Start of Material for the task

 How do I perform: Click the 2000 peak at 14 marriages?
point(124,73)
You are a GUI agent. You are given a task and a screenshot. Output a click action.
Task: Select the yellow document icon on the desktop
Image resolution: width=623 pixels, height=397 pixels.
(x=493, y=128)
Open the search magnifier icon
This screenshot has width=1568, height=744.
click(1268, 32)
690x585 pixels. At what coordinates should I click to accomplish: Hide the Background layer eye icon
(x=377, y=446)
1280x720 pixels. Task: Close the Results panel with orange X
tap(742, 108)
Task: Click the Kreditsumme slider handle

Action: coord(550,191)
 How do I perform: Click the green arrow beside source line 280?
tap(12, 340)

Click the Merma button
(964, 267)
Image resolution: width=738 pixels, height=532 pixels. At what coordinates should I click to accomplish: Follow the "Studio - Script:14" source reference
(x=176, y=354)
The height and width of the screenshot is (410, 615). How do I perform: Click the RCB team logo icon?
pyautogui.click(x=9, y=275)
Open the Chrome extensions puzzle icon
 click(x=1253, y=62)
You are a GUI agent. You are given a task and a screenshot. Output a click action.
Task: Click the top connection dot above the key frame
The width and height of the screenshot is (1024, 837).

End of Material for the task

### Your objective
Your task is to return, exactly and on their own, the lines from the one containing "Click the Merma button" through the last line of the listing.

### Output for this task
Click the Merma button
(964, 267)
Image resolution: width=738 pixels, height=532 pixels. At what coordinates should I click to accomplish: Follow the "Studio - Script:14" source reference
(x=176, y=354)
The height and width of the screenshot is (410, 615). How do I perform: Click the RCB team logo icon?
pyautogui.click(x=9, y=275)
Open the Chrome extensions puzzle icon
 click(x=1253, y=62)
You are a GUI agent. You are given a task and a screenshot. Output a click action.
Task: Click the top connection dot above the key frame
The width and height of the screenshot is (1024, 837).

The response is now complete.